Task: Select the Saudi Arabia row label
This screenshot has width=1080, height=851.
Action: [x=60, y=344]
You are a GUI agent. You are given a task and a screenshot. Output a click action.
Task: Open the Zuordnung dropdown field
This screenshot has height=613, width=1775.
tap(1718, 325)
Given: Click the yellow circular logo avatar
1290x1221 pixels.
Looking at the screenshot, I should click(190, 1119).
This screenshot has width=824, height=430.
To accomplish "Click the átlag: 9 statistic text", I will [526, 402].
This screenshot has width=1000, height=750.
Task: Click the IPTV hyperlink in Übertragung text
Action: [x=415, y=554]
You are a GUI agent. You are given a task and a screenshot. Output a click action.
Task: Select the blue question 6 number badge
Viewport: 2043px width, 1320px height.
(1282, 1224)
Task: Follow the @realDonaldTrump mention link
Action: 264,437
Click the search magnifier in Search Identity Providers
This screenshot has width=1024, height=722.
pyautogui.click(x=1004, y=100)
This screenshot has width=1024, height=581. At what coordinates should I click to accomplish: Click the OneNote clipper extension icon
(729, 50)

» EXERCISE INSTRUCTIONS: Line by line, transcribe the material above exactly.

» RESULT OF THIS TASK:
Task: Select the Saudi Arabia row label
This screenshot has width=1080, height=851.
Action: [x=60, y=344]
You are a GUI agent. You are given a task and a screenshot. Output a click action.
Task: Open the Zuordnung dropdown field
This screenshot has height=613, width=1775.
tap(1718, 325)
Given: Click the yellow circular logo avatar
1290x1221 pixels.
Looking at the screenshot, I should click(190, 1119).
This screenshot has width=824, height=430.
To accomplish "Click the átlag: 9 statistic text", I will [526, 402].
This screenshot has width=1000, height=750.
Task: Click the IPTV hyperlink in Übertragung text
Action: [x=415, y=554]
You are a GUI agent. You are given a task and a screenshot. Output a click action.
Task: Select the blue question 6 number badge
Viewport: 2043px width, 1320px height.
(1282, 1224)
Task: Follow the @realDonaldTrump mention link
Action: 264,437
Click the search magnifier in Search Identity Providers
This screenshot has width=1024, height=722.
pyautogui.click(x=1004, y=100)
This screenshot has width=1024, height=581. At what coordinates should I click to accomplish: Click the OneNote clipper extension icon
(729, 50)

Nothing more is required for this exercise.